You'll need either a full Linux installation or a live USB with at least 4GB of free space. Google "pendrivelinux" and the first result should be an entire site dedicated to telling you how to make a live USB. I recommend Ubuntu, it's easy for new people to use.
- Open a terminal (if you're on Ubuntu, type terminal in the search box)
- Plug in the internal SD card from the Kobo Mini
- Type "sudo fdisk -l" (That's a lower case L for people with silly fonts)
- You should see a ton of stuff, most importantly, each section should have a header like "Disk /dev/sda: 64.0 GB, 64023257088 bytes, 125045424 sectors". Look for one with "Disk /dev/sd[probably the highest letter]: [Size of your SD card]..." and note the letter, it's important.
- If you're on a full blown installation, you're about to create a 4GB image of the card, so cd to somewhere useful. If you're on a LiveUSB, look through the results of "fdisk -l" for the /dev/sd[letter][number] that corresponds to a data partition on your hard drive (should be quite large and have a ton of blocks) and type "sudo mount /dev/sd[letter][number] (for example, /dev/sda1) /mnt" then type "cd /mnt".
- Type "sudo dd if=/dev/sd[letter corresponding to your SD card] of=kobosd.img bs=4M" then wait a bit. It won't show any progress but it's copying 4GB of data from your card.
- Eject the card from the kobo and insert the new card (of whatever size) and type "fdisk -l" again. Look for the letter again. It will possibly be the same letter that the Kobo SD had.
- Type "sudo dd if=kobosd.img of=/dev/sd[new letter] bs=4M" and wait again.
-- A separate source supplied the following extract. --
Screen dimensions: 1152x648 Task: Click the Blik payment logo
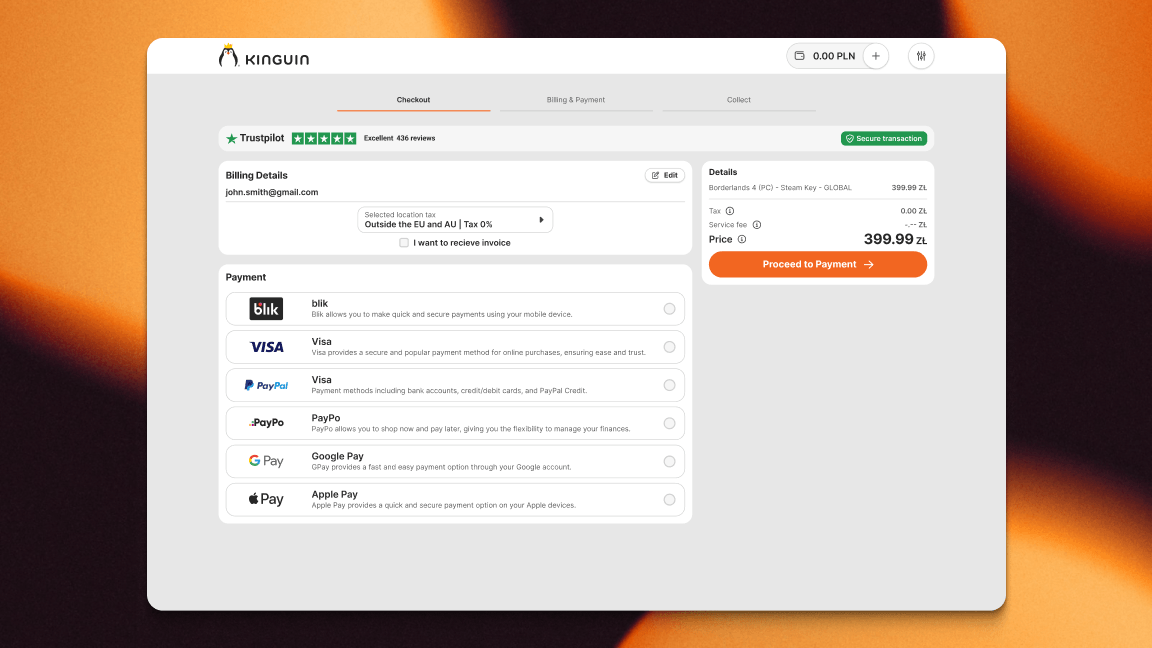pos(265,308)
It'll probably be slower than last time since you're going to the card instead of from.
- Type "sudo fdisk /dev/sd[new letter of SD"
- Press "p" and the partitions should be printed. Make a note of the start value of the last partition and copy it or write it down somewhere. Also the number after "/dev/sd[letter", that's important too.
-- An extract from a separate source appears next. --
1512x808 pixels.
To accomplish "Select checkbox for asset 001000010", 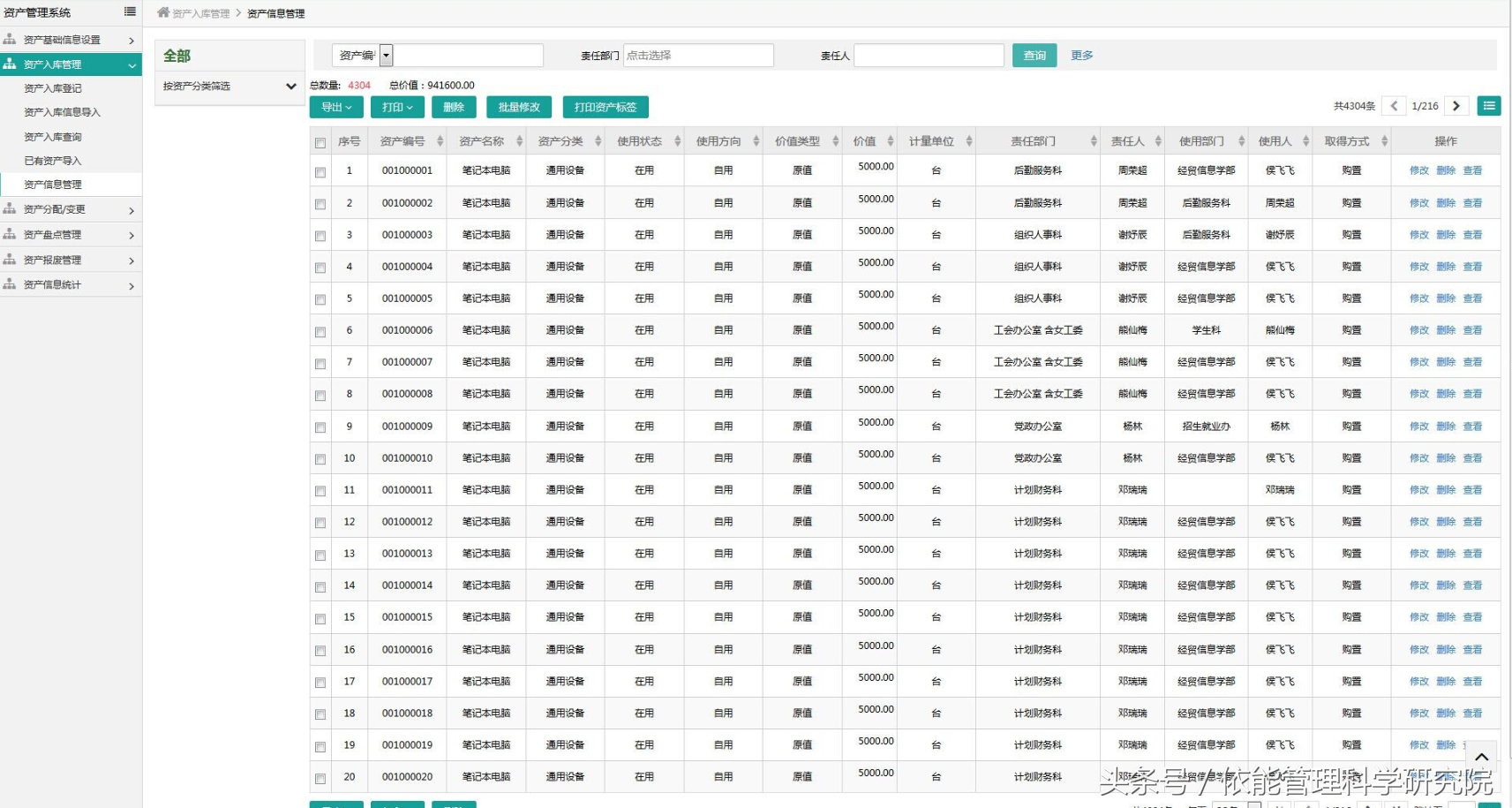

- Type "d" and when prompted, enter the number you just chose.
- Type "n" and when prompted for type, just hit enter. Then enter that number again. When it asks for a starting position, enter the start value from before. When it prompts for an end value, just hit enter, this should use the maximum available space.
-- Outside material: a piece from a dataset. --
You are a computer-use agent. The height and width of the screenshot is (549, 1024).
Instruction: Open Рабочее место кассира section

- Press "t", "3" then "b" and hit enter.
- Type "w" then "q"
You're done! You can put the SD back in the Kobo Mini.
I've only tested this with my Mini and a 16GB Class 10 Patriot MicroSDHC card.
If you screw up during the whole fdisk thing, just hit q and start again. Nothing is modified on the disk until you press w.
To get the SD out of (and into) the Mini, all you need to do is pull off the back cover and unscrew the plastic cover behind that. The SD slot is rather obvious and easy to use.
EDIT: The resize method I listed above may have issues with the Kobo picking up the size of the new FS. Ignore the 'sudo fdisk' line and everything below it. Instead run 'sudo gparted' from the console (should be preinstalled on Ubuntu), then select '/dev/sdX' in the top right where 'sdX' is the same one you've been using the whole time. Then right click the bottom item (the label should be 'KOBOeReader' in the list that shows there and click 'resize/move', set 'free space (both before and after) to 0 then click 'resize/move'. Then just click Edit->Apply all operations. It'll give you a warning but that's fine. It's a much easier and technically superior way of doing things.
If you have done the instructions I already put there and find your Kobo isn't detecting the free space, you can put the SD back in, type 'sudo gparted', click the top right thing and select your card (the size should make it recognizable) then right click 'check' then Edit->Apply All Operations. The Kobo should pick it up after that.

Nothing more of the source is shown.